_Your instructions_.
Below are entries; copy exactly the lines from the one with "Più venduti (430, 2401)" through the one with "Пробойник (дырокол) (5,5 мм) (1288, 609)", both included, and leave out the rest.

----- Source material

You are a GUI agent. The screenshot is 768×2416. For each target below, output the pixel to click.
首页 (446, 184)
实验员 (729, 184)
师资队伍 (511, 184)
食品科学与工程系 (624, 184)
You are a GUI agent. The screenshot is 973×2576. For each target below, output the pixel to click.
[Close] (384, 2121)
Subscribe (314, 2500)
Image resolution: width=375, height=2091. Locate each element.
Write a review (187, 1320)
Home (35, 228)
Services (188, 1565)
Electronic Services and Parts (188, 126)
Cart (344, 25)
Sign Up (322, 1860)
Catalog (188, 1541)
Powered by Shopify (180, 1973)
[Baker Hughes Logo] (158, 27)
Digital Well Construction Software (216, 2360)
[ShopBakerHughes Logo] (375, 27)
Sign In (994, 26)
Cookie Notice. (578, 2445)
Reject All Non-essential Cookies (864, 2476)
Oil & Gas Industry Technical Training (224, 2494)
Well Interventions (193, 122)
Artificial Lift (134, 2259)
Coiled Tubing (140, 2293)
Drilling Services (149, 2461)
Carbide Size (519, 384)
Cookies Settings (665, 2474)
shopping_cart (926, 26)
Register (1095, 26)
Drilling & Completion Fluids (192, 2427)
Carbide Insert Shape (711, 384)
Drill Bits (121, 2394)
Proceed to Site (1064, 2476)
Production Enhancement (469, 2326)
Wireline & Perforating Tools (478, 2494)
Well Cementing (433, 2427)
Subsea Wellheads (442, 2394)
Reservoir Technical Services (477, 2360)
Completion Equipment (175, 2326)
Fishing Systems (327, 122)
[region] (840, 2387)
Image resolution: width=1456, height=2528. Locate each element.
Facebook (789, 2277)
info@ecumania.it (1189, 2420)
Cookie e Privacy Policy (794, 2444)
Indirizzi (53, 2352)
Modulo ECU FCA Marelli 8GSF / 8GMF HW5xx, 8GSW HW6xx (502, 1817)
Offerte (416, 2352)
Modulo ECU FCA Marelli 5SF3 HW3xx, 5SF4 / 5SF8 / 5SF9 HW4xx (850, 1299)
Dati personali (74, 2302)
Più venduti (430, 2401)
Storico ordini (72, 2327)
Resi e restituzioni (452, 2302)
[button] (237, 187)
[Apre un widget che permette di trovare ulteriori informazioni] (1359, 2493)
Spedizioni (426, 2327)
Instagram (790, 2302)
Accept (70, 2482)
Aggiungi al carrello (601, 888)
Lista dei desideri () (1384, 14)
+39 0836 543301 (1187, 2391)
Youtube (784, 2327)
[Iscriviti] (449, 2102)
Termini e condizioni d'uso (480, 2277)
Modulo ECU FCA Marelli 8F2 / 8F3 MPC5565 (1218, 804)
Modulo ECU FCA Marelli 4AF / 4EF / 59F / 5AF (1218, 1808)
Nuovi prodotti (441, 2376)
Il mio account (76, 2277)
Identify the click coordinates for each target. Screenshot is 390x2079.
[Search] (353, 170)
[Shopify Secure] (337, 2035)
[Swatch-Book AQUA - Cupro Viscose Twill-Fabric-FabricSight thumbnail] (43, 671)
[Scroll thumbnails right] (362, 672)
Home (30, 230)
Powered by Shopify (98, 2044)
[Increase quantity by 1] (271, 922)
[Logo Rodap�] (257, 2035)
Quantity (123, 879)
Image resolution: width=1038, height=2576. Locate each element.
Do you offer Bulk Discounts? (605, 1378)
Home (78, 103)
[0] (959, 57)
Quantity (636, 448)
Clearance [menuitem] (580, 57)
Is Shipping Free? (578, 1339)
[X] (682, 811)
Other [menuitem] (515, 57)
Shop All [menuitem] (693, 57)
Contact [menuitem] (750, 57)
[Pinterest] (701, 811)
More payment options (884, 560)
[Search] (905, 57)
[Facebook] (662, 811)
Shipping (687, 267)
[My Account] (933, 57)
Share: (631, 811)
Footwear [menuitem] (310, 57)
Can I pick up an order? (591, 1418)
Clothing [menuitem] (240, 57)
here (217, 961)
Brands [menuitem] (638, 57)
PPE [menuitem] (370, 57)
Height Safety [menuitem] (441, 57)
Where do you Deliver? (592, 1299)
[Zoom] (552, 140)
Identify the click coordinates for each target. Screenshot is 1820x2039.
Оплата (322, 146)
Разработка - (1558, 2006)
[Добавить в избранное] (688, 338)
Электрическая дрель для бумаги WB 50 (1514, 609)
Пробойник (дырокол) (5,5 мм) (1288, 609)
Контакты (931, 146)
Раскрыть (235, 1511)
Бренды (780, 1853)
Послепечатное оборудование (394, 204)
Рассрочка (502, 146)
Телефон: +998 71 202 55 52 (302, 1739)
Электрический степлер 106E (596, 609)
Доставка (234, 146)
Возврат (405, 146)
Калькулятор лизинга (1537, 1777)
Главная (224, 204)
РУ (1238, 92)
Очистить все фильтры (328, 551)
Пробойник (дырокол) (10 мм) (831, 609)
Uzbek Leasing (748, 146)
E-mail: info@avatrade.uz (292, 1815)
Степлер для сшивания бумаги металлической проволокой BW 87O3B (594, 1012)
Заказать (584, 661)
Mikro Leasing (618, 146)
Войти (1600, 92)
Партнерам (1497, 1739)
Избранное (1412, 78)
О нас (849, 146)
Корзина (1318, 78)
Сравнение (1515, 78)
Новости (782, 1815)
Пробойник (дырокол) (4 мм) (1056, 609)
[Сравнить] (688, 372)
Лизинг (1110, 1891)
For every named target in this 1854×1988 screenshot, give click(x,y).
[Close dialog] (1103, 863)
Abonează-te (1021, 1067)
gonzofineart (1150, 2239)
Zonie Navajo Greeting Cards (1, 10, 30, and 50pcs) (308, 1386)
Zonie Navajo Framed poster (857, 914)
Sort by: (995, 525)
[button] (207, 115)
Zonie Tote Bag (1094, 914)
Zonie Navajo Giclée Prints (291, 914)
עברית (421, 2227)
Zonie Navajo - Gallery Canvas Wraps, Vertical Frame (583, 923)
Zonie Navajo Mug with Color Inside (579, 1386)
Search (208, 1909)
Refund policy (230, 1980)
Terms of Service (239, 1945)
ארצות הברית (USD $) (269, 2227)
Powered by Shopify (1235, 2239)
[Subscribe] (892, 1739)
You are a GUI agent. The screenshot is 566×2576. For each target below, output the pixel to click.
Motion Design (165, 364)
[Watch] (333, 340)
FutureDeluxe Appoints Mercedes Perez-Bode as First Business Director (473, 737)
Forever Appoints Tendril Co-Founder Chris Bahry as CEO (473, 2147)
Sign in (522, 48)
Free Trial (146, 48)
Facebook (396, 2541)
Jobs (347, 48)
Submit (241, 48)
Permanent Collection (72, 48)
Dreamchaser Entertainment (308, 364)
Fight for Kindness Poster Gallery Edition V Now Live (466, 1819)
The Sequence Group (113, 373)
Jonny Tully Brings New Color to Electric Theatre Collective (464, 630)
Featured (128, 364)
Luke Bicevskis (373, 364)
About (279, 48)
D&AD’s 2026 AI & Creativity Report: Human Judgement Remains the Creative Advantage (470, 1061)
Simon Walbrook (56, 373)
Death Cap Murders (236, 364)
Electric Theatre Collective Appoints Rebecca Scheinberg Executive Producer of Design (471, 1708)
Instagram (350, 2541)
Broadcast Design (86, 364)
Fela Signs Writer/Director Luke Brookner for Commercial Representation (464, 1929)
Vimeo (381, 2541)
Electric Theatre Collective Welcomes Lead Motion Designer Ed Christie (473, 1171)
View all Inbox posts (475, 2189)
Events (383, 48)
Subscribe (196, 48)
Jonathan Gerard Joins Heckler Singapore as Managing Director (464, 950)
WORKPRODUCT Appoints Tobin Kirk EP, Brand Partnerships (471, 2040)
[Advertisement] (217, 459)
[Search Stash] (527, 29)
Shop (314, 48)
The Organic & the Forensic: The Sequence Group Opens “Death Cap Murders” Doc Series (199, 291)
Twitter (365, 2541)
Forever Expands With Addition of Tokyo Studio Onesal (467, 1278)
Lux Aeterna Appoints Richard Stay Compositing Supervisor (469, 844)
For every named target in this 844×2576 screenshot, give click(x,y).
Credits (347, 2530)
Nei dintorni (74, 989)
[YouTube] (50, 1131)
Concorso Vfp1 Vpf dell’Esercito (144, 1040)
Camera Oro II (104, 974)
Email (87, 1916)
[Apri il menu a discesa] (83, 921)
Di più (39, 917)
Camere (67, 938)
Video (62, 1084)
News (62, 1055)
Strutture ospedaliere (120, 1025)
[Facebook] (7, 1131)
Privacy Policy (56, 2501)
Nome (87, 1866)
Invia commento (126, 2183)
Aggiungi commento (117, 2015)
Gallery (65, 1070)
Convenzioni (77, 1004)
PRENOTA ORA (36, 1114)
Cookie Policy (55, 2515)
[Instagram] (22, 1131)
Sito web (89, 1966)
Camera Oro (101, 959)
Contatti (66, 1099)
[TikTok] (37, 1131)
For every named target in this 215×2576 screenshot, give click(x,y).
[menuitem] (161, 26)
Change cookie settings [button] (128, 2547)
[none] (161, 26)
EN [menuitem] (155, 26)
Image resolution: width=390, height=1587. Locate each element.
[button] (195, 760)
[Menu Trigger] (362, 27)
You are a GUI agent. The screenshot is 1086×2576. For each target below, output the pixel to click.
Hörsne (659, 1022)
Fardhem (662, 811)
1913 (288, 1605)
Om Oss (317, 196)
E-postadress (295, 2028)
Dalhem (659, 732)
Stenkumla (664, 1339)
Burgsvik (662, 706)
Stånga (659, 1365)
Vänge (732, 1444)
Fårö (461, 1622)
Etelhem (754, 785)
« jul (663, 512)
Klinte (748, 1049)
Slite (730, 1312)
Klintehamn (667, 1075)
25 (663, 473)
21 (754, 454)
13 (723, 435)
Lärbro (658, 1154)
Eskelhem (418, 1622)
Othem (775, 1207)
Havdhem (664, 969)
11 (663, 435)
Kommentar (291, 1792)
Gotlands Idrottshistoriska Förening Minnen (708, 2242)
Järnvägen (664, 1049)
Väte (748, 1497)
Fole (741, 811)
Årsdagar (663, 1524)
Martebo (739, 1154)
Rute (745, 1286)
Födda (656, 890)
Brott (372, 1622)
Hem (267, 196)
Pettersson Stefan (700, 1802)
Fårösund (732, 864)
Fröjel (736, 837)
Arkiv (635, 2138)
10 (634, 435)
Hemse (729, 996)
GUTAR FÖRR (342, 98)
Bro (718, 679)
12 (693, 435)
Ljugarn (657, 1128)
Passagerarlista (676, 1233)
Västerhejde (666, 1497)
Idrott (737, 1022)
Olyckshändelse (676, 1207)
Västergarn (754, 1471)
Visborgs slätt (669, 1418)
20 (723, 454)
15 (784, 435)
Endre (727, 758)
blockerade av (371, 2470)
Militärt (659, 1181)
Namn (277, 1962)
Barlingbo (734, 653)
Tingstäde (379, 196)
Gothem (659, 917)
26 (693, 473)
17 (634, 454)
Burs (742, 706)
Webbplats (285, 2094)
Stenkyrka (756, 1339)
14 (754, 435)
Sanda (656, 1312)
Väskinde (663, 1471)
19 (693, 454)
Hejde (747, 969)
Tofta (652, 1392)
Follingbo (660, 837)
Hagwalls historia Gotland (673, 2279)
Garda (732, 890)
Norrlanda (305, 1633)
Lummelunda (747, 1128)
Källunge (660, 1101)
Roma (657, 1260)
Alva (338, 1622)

----------

_Written reply_.
Più venduti (430, 2401)
Storico ordini (72, 2327)
Resi e restituzioni (452, 2302)
[button] (237, 187)
[Apre un widget che permette di trovare ulteriori informazioni] (1359, 2493)
Spedizioni (426, 2327)
Instagram (790, 2302)
Accept (70, 2482)
Aggiungi al carrello (601, 888)
Lista dei desideri () (1384, 14)
+39 0836 543301 (1187, 2391)
Youtube (784, 2327)
[Iscriviti] (449, 2102)
Termini e condizioni d'uso (480, 2277)
Modulo ECU FCA Marelli 8F2 / 8F3 MPC5565 (1218, 804)
Modulo ECU FCA Marelli 4AF / 4EF / 59F / 5AF (1218, 1808)
Nuovi prodotti (441, 2376)
Il mio account (76, 2277)
Identify the click coordinates for each target. Screenshot is 390x2079.
[Search] (353, 170)
[Shopify Secure] (337, 2035)
[Swatch-Book AQUA - Cupro Viscose Twill-Fabric-FabricSight thumbnail] (43, 671)
[Scroll thumbnails right] (362, 672)
Home (30, 230)
Powered by Shopify (98, 2044)
[Increase quantity by 1] (271, 922)
[Logo Rodap�] (257, 2035)
Quantity (123, 879)
Image resolution: width=1038, height=2576. Locate each element.
Do you offer Bulk Discounts? (605, 1378)
Home (78, 103)
[0] (959, 57)
Quantity (636, 448)
Clearance [menuitem] (580, 57)
Is Shipping Free? (578, 1339)
[X] (682, 811)
Other [menuitem] (515, 57)
Shop All [menuitem] (693, 57)
Contact [menuitem] (750, 57)
[Pinterest] (701, 811)
More payment options (884, 560)
[Search] (905, 57)
[Facebook] (662, 811)
Shipping (687, 267)
[My Account] (933, 57)
Share: (631, 811)
Footwear [menuitem] (310, 57)
Can I pick up an order? (591, 1418)
Clothing [menuitem] (240, 57)
here (217, 961)
Brands [menuitem] (638, 57)
PPE [menuitem] (370, 57)
Height Safety [menuitem] (441, 57)
Where do you Deliver? (592, 1299)
[Zoom] (552, 140)
Identify the click coordinates for each target. Screenshot is 1820x2039.
Оплата (322, 146)
Разработка - (1558, 2006)
[Добавить в избранное] (688, 338)
Электрическая дрель для бумаги WB 50 (1514, 609)
Пробойник (дырокол) (5,5 мм) (1288, 609)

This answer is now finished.